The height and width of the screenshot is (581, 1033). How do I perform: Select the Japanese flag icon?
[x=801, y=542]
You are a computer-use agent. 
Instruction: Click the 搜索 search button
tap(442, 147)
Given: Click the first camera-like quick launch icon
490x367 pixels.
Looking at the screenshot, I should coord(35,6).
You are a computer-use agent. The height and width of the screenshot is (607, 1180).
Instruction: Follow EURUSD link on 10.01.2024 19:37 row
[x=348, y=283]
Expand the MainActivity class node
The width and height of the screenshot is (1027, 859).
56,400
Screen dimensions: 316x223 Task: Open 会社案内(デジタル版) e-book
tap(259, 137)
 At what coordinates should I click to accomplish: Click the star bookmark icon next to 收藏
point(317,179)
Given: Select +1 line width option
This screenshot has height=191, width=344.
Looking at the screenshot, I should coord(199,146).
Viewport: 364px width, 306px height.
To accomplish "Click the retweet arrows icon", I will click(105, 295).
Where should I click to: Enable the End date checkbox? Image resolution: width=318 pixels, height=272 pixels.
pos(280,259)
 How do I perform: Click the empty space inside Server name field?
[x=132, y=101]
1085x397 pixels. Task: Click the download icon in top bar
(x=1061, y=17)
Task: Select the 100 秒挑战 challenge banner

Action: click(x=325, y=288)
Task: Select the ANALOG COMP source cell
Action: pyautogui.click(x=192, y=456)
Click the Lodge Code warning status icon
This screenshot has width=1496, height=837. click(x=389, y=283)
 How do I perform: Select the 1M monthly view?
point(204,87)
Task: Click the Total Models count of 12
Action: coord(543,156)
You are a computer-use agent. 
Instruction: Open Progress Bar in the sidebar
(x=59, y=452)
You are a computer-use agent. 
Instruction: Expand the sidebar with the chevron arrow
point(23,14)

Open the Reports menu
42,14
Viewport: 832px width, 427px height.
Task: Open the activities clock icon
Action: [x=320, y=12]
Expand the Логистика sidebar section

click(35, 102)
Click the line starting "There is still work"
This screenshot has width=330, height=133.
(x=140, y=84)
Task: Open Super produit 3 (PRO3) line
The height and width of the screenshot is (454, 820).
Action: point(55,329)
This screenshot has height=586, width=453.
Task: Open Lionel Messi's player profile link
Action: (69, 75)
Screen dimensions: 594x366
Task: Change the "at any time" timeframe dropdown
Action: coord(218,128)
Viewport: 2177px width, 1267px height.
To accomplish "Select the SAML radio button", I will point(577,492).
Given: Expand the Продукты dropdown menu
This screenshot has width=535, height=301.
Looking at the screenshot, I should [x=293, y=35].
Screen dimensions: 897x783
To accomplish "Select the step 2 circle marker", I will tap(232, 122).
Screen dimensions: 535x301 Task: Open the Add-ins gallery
══════════
For each line of the listing that holds the word "Given", show that line.

Given: Click the first camera-like quick launch icon
Given: Select +1 line width option
Given: Expand the Продукты dropdown menu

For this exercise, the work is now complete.